Zum Glück war ich alt genug, um eine Art Strategie zu entwickeln. Nach einer Stunde Kinderkur ahnte ich: Um hier einigermaßen unbeschadet durchzukommen, musste ich unter dem Radar fliegen, mir was einfallen lassen und die Nerven behalten. In diesem Fall kippte ich blitzschnell meine Milch zurück in die Kanne, während die Tante kurz abgelenkt war. Selbstverständlich haben auch Kindergruppen eine soziale Dynamik, die im Übrigen gerne von den Erzieherinnen ausgenutzt wurde. Ein Mädchen wollte petzen, wurde jedoch durch die Blicke aller anderen eiskalt gestoppt. Sie wollten lieber endlich raus.
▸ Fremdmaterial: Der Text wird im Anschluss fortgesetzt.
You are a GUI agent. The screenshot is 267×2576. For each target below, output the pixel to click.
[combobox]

Speisen verschwinden lassen wurde meine Paradedisziplin, denn auch in den nächsten Wochen herrschte Esspflicht. Zum Glück wurden während meiner Kinderkur keine Foltermethoden wie der Zwang, Erbrochenes wieder zu essen, angewendet. Aber weil nach kurzer Zeit fast alle Kinder ihr Essen ohnehin nicht mehr auf normale Weise ausschieden – ich vermute aus heutiger Sicht Unverträglichkeiten in Abwechslung mit Magen-Darm-Viren – wollte ich besonders vorsichtig sein. Ich erinnere mich gut, wie ich ein fettes Würstchen von suspekter Konsistenz nicht in den Mund, sondern heimlich in die Hosentasche beförderte. Als ich es später draußen der Hofkatze anbot, ergriff diese nach kurzem Schnuppern entsetzt die Flucht.

Unsere „Tanten“ waren nicht wirklich bösartig, aber zumindest ziemlich manipulativ. So überredete mich eine, die Unterhose mit den Fäkalien der an Verdauungsstörungen – was sonst – erkrankten Zimmergenossin von Hand auszuwaschen: „Das machst du doch sicher für deine Freundin.“ Ich machte es. Leider unvergesslich.
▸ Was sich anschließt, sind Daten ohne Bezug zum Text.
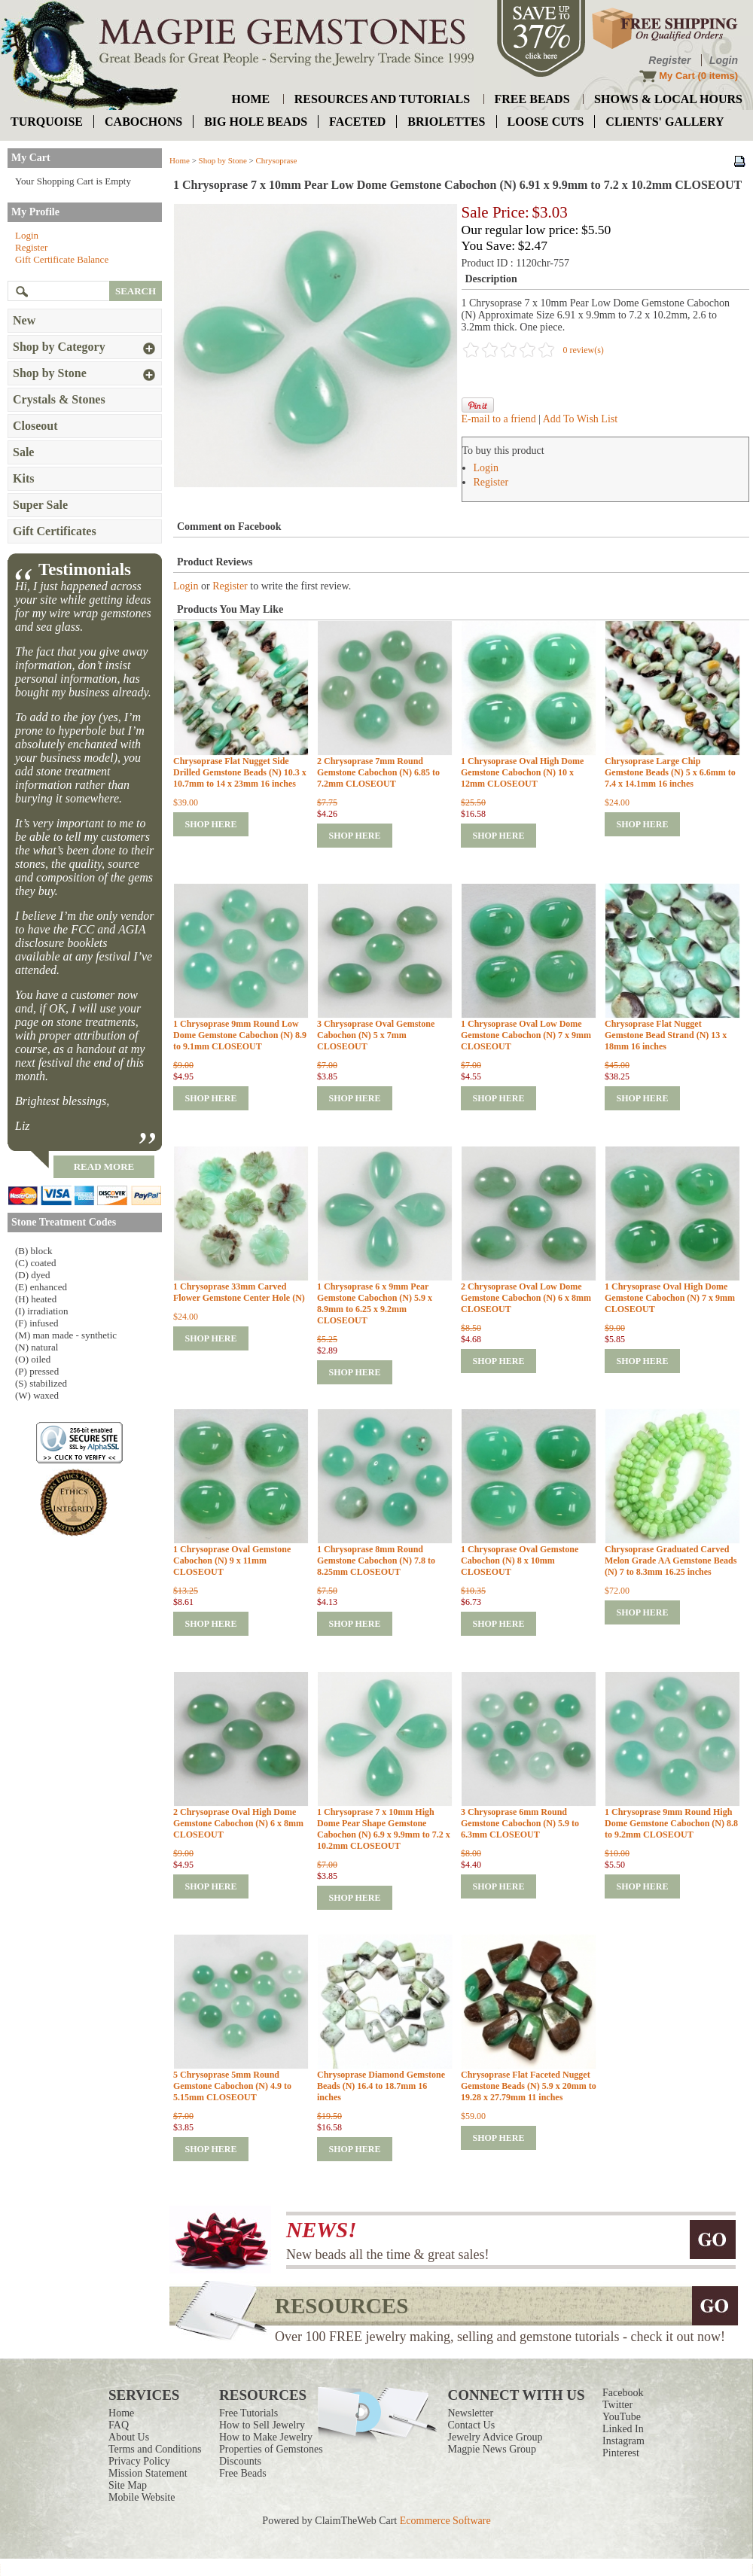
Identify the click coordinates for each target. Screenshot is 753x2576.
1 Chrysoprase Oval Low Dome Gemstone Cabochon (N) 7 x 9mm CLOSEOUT (526, 1035)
Post an die Eltern hielt ich für sinnlos, da ganz offen zensiert wurde. Die Betreuerin verlies einen schwelgerischen Brief mit schönsten Schilderungen als Vorlage. "So macht ihr das."
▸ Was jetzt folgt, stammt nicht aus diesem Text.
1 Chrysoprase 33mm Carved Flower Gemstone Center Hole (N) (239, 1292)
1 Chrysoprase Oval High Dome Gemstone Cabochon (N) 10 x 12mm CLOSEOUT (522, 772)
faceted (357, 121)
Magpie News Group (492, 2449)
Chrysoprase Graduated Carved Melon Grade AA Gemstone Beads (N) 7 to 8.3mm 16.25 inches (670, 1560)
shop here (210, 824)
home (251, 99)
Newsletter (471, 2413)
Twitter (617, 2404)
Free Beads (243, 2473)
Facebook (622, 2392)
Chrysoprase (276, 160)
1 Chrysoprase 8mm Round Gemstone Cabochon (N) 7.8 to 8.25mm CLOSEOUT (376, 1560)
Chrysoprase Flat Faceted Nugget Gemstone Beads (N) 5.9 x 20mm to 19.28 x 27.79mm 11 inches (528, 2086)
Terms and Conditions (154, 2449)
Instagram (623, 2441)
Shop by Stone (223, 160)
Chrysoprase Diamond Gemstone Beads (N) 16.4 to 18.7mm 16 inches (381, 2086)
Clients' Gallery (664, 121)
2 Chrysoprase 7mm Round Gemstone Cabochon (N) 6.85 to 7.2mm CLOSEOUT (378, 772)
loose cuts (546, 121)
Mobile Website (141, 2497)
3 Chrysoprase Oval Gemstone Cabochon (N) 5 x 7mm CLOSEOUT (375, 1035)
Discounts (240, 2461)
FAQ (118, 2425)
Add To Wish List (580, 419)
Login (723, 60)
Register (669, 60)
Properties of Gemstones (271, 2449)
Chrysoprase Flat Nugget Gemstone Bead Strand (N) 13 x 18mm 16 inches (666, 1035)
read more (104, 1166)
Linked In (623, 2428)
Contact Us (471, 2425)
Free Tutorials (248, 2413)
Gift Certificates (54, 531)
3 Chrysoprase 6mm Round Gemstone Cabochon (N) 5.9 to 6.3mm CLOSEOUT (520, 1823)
An Zwänge, Ekel und körperliche Nöte des überforderten Kindes erinnert man sich leider besser als an die Schönheit der Allgäuer Landschaft. Nach dem Mittagessen war Bettruhe angesagt, was bei aufgekratzten Vorpubertären absurd war und offenbar dazu diente, sie eine Zeitlang aus dem Weg zu schaffen. Wir lagen Bett an Bett in einem kleinen Zimmer, keine tat ein Auge zu, doch es herrschte strenges Sprechverbot. Erstaunlicherweise hatten die „Tanten“ offenbar Riesenohren, und jedem noch so zarten Flüstern folgte die übliche Strafe: endlos lange im Nachthemd an der Wand stehen. Natürlich musste man während dieser pädagogischen Meisterleistung bald dringend zur Toilette, was allerdings auch verboten war.

Die Fremdbestimmung elementarer körperlicher Bedürfnisse war sicher auch ein Grund für die Verdauungsprobleme als stetiges Begleitprogramm. Dass die Kinder nicht zunahmen, konnte auch die Fütterung mit Unmengen von Marmeladenbroten nicht verhindern. Als auch mich kurz vor „Kur“-Ende noch der Durchfall erwischte, kam ich in ein Isolationszimmer samt Rausgeh- und Besuchsverbot. Was konnte man in dieser Einzelhaft noch verbieten? Ganz einfach: alles. Inklusive das Lesen, denn an die Decke starren förderte nach Meinung der jungen, unerfahrenen Erzieherin die Gesundheit. Um nicht völlig irre zu werden, bat ich meine Essenlieferantin um ein Buch. Hanni und Nanni, der Räuber Hotzenplotz, egal was. Allerdings platzte auch die Betreuerin hin und wieder ins Krankenzimmer - ich musste mein Buch jedes Mal unter die Decke retten, es war nervenaufreibend. Ich hielt das Isolationsexperiment nicht mehr aus. Also erklärte mich für gesund, obwohl ich es nicht war. Der Deal: „Dann musst du aber auch unsere große Wanderung mitmachen.“ So schleppte ich mich vollkommen dehydriert und mit schweren Bauchkrämpfen einen Tag lang durch die Allgäuer Sommerhitze. Ich habe seither nie wieder solchen Durst erlitten. In meiner Not ließ ich mich zurückfallen, um heimlich aus einem Bach zu trinken.

Habe ich psychische Schäden davongetragen? Keine Ahnung, aber zu einem Grundvertrauen hat es sicher nicht beigetragen.

Es bleiben vor allem einige Fragen: Wie konnten Menschen, die Macht über Schutzbefohlene haben, so viel Gleichgültigkeit und Empathielosigkeit besitzen? Wieso gab es keine Kontrolle? Und ist es heute wirklich eine andere Zeit? Angst vor dem Altenheim? Irgendwie schon.